Look through the data below and, wherever a line carries the word "Select", please copy that line.

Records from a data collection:
□ □ □ □ □ □ □

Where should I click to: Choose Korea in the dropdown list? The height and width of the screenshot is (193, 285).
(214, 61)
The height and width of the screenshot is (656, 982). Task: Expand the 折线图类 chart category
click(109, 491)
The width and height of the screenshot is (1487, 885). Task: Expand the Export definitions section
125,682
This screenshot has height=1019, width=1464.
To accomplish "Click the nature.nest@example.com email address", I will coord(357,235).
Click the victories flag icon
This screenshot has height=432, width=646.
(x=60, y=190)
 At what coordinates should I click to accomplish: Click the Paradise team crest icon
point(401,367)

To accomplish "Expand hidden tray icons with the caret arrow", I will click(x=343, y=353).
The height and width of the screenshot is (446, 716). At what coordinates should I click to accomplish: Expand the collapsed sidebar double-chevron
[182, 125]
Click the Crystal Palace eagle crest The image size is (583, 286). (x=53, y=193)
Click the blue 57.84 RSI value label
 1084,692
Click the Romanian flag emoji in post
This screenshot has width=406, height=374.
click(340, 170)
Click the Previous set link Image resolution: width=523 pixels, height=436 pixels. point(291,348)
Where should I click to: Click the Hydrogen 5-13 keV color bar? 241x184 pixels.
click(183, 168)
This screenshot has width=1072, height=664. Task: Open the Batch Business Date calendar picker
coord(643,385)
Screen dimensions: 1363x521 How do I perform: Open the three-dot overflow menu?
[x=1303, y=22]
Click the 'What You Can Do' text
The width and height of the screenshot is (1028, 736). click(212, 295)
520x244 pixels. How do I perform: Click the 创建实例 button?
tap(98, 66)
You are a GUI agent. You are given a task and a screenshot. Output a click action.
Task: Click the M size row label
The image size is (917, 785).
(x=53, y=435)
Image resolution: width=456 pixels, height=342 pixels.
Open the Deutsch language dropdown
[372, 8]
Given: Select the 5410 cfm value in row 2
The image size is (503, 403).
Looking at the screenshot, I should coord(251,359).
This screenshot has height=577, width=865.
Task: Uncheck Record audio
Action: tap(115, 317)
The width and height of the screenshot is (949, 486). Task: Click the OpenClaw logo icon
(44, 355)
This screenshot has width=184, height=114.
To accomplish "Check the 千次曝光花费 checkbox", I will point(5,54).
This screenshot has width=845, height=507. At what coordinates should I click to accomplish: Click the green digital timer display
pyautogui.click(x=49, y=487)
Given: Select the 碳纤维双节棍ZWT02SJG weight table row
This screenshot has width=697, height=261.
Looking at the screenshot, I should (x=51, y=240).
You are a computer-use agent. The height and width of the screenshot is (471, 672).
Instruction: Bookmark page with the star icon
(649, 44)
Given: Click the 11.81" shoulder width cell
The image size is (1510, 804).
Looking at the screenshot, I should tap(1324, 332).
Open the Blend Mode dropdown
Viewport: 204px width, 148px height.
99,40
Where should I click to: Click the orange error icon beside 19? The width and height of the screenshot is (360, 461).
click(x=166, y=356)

□ □ □ □ □ □ □

* [Written reply]
Given: Select the 5410 cfm value in row 2
Given: Select the 碳纤维双节棍ZWT02SJG weight table row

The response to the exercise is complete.